Wir müssen gemeinsam wachsam sein. Das ist das Fazit einer gemeinsamen Beratung von Sozialdemokraten der Euroregion Elbe/Labe. Die trafen sich in der Geschäftsstelle des SPD-Unterbezirkes in Pirna zu einer Gesprächsrunde über grenzüberschreitende Erscheinungen des Rechtsextremismus. Der Informationsbedarf des tschechischen Partners CSSD war groß. Und so informierte Manfred Lindemann vom Netzwerk Sachsen gegen Rechtsextremismus, Gewalt und Fremdenfeindlichkeit über die Aufgaben des Vereines. Im Gespräch erfuhren die Teilnehmer Näheres über die d verbotenen Skinheads Sächsische Schweiz (SSS), über die Arbeit an den Schulen und über das Programm für Aussteiger aus der rechtsextremistischen Szene.

Oto Neubauer, Bürgermeister der tschechischen Kleinstadt Trmice (bei Aussig), deren Partnerstadt Königstein ist: „Wir machen uns schon Gedanken über das Erstarken der NPD. Bei uns spielen die Rechtsextremisten eine untergeordnete Rolle. Sie sind in den Stadträten und Parlamenten nicht vertreten. Lindemann erklärte: „Die Demokratie ist in Deutschland verwurzelt. Trotz hoher Arbeitslosigkeit ist die Situation nicht vergleichbar mit den 30er Jahren in Deutschland.“ Doch Rechtsextremismus verbreitet sich auch über Ländergrenzen hinweg. Die Behörden in der Schweiz beschäftigen sich momentan besonders intensiv mit Erscheinungen des Rechtsextremismus. In einer europaweiten Ausschreibung hat sich die Schweiz für das inzwischen bewährte Programm des Netzwerk Sachsen entschieden, so Lindemann.

Festgestellt wurde im Gespräch, dass sich bei rechten Skinheadkonzerten in Tschechien deutlich die Kooperation mit der deutschen Seite verstärkt hat. Derzeit, so Lindemann, gibt es in der rechtsradikalen Szene Sachsen 50 Kameradschaften mit zehn bis 15 Mitgliedern. Das Einsteigeralter liegt bei zwölf, 13 Jahren. Oftmals merken die Eltern zu spät, wo die Kinder ihre Freizeit verbringen.

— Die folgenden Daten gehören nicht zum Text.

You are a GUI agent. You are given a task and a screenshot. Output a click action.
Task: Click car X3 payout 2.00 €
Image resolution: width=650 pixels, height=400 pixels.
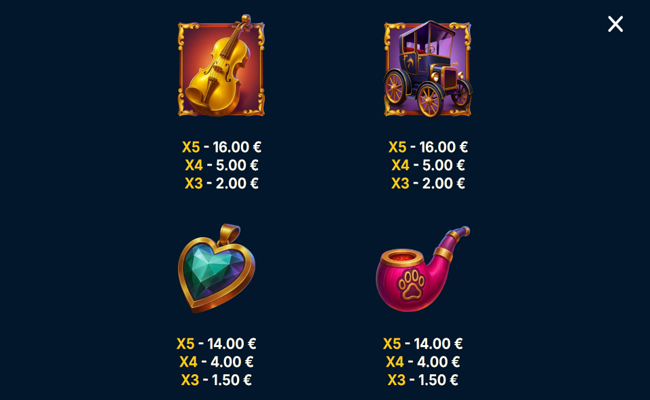coord(428,183)
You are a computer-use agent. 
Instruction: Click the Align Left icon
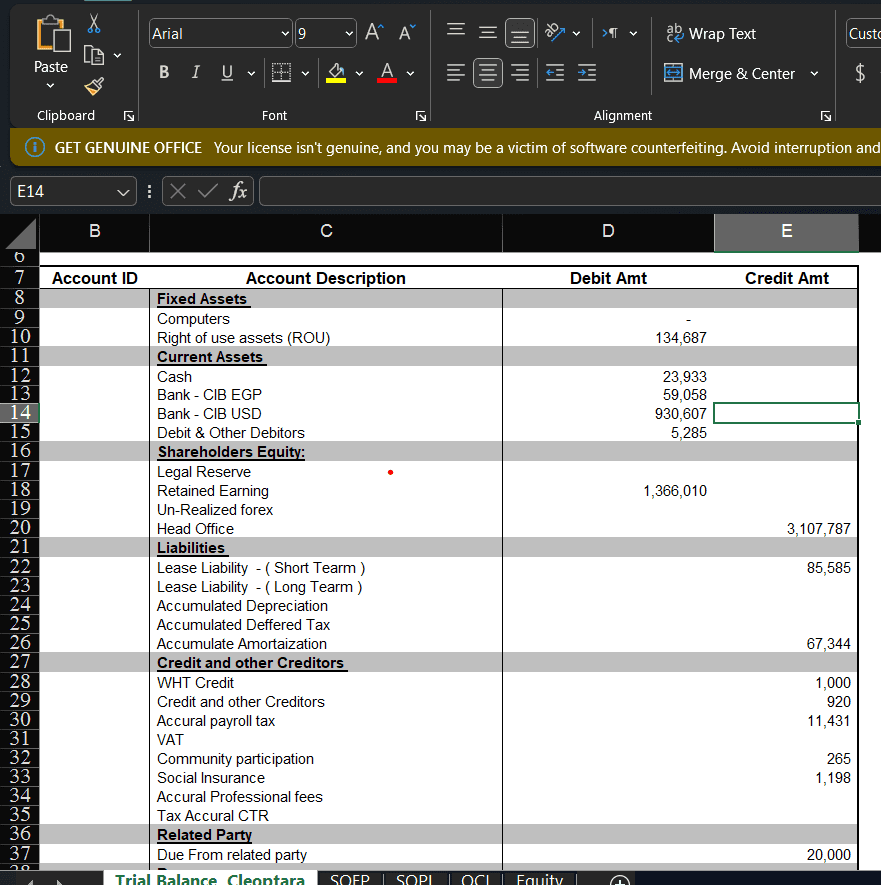pos(455,73)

Neubauer: „Ich bin froh, dass es Vereine wie das Netzwerk Sachsen gibt. Wir müssen eine Allianz zwischen Eltern und Schule gegen jedwede Form des Rechtsextremismus und der Fremdenfeindlichkeit schmieden.“ Die Sozialdemokraten der Euroregion wollen dafür noch enger zusammenrücken.